**What you are asked to do**: The entries below must be returned exactly as they stand.

**Recorded data**:
+---+

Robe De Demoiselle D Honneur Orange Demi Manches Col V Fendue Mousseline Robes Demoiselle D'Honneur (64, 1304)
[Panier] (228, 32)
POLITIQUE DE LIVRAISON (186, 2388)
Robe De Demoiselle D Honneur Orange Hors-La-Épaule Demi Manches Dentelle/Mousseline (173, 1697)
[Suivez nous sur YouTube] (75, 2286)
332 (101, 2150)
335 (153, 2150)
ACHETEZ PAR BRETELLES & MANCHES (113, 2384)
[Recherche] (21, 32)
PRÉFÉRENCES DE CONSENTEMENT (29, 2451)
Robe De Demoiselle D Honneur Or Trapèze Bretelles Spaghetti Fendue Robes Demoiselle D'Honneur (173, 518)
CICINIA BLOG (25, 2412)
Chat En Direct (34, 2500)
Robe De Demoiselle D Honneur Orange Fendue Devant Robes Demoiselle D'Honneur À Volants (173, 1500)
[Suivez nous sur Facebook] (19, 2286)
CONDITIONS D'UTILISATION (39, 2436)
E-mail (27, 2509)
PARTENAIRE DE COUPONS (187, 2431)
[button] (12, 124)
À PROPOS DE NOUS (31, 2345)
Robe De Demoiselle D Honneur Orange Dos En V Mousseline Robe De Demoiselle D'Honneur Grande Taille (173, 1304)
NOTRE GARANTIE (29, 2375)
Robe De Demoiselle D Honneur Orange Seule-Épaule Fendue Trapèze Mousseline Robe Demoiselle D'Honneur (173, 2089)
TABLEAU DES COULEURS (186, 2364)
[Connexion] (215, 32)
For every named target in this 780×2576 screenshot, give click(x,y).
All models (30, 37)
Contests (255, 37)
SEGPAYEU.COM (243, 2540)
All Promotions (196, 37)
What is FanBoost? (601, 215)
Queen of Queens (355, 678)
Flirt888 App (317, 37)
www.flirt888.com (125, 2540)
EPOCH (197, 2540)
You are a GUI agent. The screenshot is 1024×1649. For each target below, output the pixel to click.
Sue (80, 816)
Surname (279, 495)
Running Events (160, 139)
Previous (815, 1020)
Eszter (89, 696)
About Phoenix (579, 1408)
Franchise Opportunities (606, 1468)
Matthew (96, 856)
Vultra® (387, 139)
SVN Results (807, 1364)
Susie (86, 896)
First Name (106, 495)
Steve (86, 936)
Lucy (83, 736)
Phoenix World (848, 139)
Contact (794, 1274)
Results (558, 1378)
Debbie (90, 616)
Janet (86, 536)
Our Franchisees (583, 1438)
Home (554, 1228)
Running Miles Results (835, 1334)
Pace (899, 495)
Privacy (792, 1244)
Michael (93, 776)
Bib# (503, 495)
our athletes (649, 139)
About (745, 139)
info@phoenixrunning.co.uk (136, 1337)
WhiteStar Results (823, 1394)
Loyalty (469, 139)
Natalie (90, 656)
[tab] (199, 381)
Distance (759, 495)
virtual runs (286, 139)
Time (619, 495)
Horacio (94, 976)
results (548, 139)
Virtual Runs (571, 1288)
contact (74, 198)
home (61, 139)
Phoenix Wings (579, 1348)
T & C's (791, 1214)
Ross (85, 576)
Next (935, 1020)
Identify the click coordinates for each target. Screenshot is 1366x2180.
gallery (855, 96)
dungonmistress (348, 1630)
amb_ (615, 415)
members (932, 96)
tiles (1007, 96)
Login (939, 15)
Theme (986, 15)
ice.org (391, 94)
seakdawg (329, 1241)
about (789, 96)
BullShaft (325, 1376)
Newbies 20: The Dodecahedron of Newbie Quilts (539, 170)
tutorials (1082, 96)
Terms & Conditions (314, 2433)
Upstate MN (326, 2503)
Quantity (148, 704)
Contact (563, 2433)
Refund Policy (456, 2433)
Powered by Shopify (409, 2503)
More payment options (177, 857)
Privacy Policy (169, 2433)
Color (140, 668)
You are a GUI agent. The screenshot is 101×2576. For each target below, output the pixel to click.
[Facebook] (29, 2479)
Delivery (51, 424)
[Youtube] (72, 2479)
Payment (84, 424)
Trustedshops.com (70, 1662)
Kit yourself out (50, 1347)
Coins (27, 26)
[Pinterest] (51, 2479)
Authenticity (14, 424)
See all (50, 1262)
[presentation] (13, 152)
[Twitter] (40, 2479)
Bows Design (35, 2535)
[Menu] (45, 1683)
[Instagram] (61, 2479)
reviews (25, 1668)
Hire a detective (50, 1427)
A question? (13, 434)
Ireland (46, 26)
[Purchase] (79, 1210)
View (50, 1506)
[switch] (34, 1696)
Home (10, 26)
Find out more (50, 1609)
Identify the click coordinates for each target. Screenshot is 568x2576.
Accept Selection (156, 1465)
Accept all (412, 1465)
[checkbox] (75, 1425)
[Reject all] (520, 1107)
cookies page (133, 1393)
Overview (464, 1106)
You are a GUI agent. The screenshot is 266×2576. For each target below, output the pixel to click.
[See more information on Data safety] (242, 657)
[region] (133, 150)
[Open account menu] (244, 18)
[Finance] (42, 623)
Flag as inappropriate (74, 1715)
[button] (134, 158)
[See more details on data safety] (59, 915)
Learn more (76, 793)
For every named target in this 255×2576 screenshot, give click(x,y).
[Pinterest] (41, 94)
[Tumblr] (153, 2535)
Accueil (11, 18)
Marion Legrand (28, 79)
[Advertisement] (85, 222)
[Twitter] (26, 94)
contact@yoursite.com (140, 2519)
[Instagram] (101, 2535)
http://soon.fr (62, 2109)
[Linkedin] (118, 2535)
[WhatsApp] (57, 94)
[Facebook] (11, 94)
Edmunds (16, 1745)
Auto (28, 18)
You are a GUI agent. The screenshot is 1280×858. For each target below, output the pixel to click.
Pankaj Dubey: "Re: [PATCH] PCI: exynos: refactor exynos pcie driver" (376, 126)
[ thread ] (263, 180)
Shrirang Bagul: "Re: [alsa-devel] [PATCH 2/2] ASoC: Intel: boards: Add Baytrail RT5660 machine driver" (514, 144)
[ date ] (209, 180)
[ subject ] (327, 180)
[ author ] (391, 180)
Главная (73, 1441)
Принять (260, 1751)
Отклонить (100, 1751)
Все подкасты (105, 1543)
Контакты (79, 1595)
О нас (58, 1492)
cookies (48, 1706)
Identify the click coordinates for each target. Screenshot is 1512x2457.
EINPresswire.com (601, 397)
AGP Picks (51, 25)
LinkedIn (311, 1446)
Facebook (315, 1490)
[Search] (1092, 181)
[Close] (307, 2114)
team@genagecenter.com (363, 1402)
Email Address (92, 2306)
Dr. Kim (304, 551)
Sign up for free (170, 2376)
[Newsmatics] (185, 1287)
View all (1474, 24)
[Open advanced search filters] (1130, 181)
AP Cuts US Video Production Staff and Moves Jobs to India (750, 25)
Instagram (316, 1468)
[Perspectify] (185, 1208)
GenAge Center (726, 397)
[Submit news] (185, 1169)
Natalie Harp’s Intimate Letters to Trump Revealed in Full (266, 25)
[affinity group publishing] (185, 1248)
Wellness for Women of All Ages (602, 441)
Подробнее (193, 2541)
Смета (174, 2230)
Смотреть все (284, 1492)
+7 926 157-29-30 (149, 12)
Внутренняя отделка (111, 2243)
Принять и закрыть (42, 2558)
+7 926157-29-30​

+---+

**Expected output**:
Robe De Demoiselle D Honneur Orange Demi Manches Col V Fendue Mousseline Robes Demoiselle D'Honneur (64, 1304)
[Panier] (228, 32)
POLITIQUE DE LIVRAISON (186, 2388)
Robe De Demoiselle D Honneur Orange Hors-La-Épaule Demi Manches Dentelle/Mousseline (173, 1697)
[Suivez nous sur YouTube] (75, 2286)
332 (101, 2150)
335 (153, 2150)
ACHETEZ PAR BRETELLES & MANCHES (113, 2384)
[Recherche] (21, 32)
PRÉFÉRENCES DE CONSENTEMENT (29, 2451)
Robe De Demoiselle D Honneur Or Trapèze Bretelles Spaghetti Fendue Robes Demoiselle D'Honneur (173, 518)
CICINIA BLOG (25, 2412)
Chat En Direct (34, 2500)
Robe De Demoiselle D Honneur Orange Fendue Devant Robes Demoiselle D'Honneur À Volants (173, 1500)
[Suivez nous sur Facebook] (19, 2286)
CONDITIONS D'UTILISATION (39, 2436)
E-mail (27, 2509)
PARTENAIRE DE COUPONS (187, 2431)
[button] (12, 124)
À PROPOS DE NOUS (31, 2345)
Robe De Demoiselle D Honneur Orange Dos En V Mousseline Robe De Demoiselle D'Honneur Grande Taille (173, 1304)
NOTRE GARANTIE (29, 2375)
Robe De Demoiselle D Honneur Orange Seule-Épaule Fendue Trapèze Mousseline Robe Demoiselle D'Honneur (173, 2089)
TABLEAU DES COULEURS (186, 2364)
[Connexion] (215, 32)
For every named target in this 780×2576 screenshot, give click(x,y).
All models (30, 37)
Contests (255, 37)
SEGPAYEU.COM (243, 2540)
All Promotions (196, 37)
What is FanBoost? (601, 215)
Queen of Queens (355, 678)
Flirt888 App (317, 37)
www.flirt888.com (125, 2540)
EPOCH (197, 2540)
You are a GUI agent. The screenshot is 1024×1649. For each target below, output the pixel to click.
Sue (80, 816)
Surname (279, 495)
Running Events (160, 139)
Previous (815, 1020)
Eszter (89, 696)
About Phoenix (579, 1408)
Franchise Opportunities (606, 1468)
Matthew (96, 856)
Vultra® (387, 139)
SVN Results (807, 1364)
Susie (86, 896)
First Name (106, 495)
Steve (86, 936)
Lucy (83, 736)
Phoenix World (848, 139)
Contact (794, 1274)
Results (558, 1378)
Debbie (90, 616)
Janet (86, 536)
Our Franchisees (583, 1438)
Home (554, 1228)
Running Miles Results (835, 1334)
Pace (899, 495)
Privacy (792, 1244)
Michael (93, 776)
Bib# (503, 495)
our athletes (649, 139)
About (745, 139)
info@phoenixrunning.co.uk (136, 1337)
WhiteStar Results (823, 1394)
Loyalty (469, 139)
Natalie (90, 656)
[tab] (199, 381)
Distance (759, 495)
virtual runs (286, 139)
Time (619, 495)
Horacio (94, 976)
results (548, 139)
Virtual Runs (571, 1288)
contact (74, 198)
home (61, 139)
Phoenix Wings (579, 1348)
T & C's (791, 1214)
Ross (85, 576)
Next (935, 1020)
Identify the click coordinates for each target. Screenshot is 1366x2180.
gallery (855, 96)
dungonmistress (348, 1630)
amb_ (615, 415)
members (932, 96)
tiles (1007, 96)
Login (939, 15)
Theme (986, 15)
ice.org (391, 94)
seakdawg (329, 1241)
about (789, 96)
BullShaft (325, 1376)
Newbies 20: The Dodecahedron of Newbie Quilts (539, 170)
tutorials (1082, 96)
Terms & Conditions (314, 2433)
Upstate MN (326, 2503)
Quantity (148, 704)
Contact (563, 2433)
Refund Policy (456, 2433)
Powered by Shopify (409, 2503)
More payment options (177, 857)
Privacy Policy (169, 2433)
Color (140, 668)
You are a GUI agent. The screenshot is 101×2576. For each target below, output the pixel to click.
[Facebook] (29, 2479)
Delivery (51, 424)
[Youtube] (72, 2479)
Payment (84, 424)
Trustedshops.com (70, 1662)
Kit yourself out (50, 1347)
Coins (27, 26)
[Pinterest] (51, 2479)
Authenticity (14, 424)
See all (50, 1262)
[presentation] (13, 152)
[Twitter] (40, 2479)
Bows Design (35, 2535)
[Menu] (45, 1683)
[Instagram] (61, 2479)
reviews (25, 1668)
Hire a detective (50, 1427)
A question? (13, 434)
Ireland (46, 26)
[Purchase] (79, 1210)
View (50, 1506)
[switch] (34, 1696)
Home (10, 26)
Find out more (50, 1609)
Identify the click coordinates for each target. Screenshot is 568x2576.
Accept Selection (156, 1465)
Accept all (412, 1465)
[checkbox] (75, 1425)
[Reject all] (520, 1107)
cookies page (133, 1393)
Overview (464, 1106)
You are a GUI agent. The screenshot is 266×2576. For each target below, output the pixel to click.
[See more information on Data safety] (242, 657)
[region] (133, 150)
[Open account menu] (244, 18)
[Finance] (42, 623)
Flag as inappropriate (74, 1715)
[button] (134, 158)
[See more details on data safety] (59, 915)
Learn more (76, 793)
For every named target in this 255×2576 screenshot, give click(x,y).
[Pinterest] (41, 94)
[Tumblr] (153, 2535)
Accueil (11, 18)
Marion Legrand (28, 79)
[Advertisement] (85, 222)
[Twitter] (26, 94)
contact@yoursite.com (140, 2519)
[Instagram] (101, 2535)
http://soon.fr (62, 2109)
[Linkedin] (118, 2535)
[WhatsApp] (57, 94)
[Facebook] (11, 94)
Edmunds (16, 1745)
Auto (28, 18)
You are a GUI agent. The screenshot is 1280×858. For each target below, output the pixel to click.
Pankaj Dubey: "Re: [PATCH] PCI: exynos: refactor exynos pcie driver" (376, 126)
[ thread ] (263, 180)
Shrirang Bagul: "Re: [alsa-devel] [PATCH 2/2] ASoC: Intel: boards: Add Baytrail RT5660 machine driver" (514, 144)
[ date ] (209, 180)
[ subject ] (327, 180)
[ author ] (391, 180)
Главная (73, 1441)
Принять (260, 1751)
Отклонить (100, 1751)
Все подкасты (105, 1543)
Контакты (79, 1595)
О нас (58, 1492)
cookies (48, 1706)
Identify the click coordinates for each target. Screenshot is 1512x2457.
EINPresswire.com (601, 397)
AGP Picks (51, 25)
LinkedIn (311, 1446)
Facebook (315, 1490)
[Search] (1092, 181)
[Close] (307, 2114)
team@genagecenter.com (363, 1402)
Email Address (92, 2306)
Dr. Kim (304, 551)
Sign up for free (170, 2376)
[Newsmatics] (185, 1287)
View all (1474, 24)
[Open advanced search filters] (1130, 181)
AP Cuts US Video Production Staff and Moves Jobs to India (750, 25)
Instagram (316, 1468)
[Perspectify] (185, 1208)
GenAge Center (726, 397)
[Submit news] (185, 1169)
Natalie Harp’s Intimate Letters to Trump Revealed in Full (266, 25)
[affinity group publishing] (185, 1248)
Wellness for Women of All Ages (602, 441)
Подробнее (193, 2541)
Смета (174, 2230)
Смотреть все (284, 1492)
+7 926 157-29-30 (149, 12)
Внутренняя отделка (111, 2243)
Принять и закрыть (42, 2558)
+7 926157-29-30​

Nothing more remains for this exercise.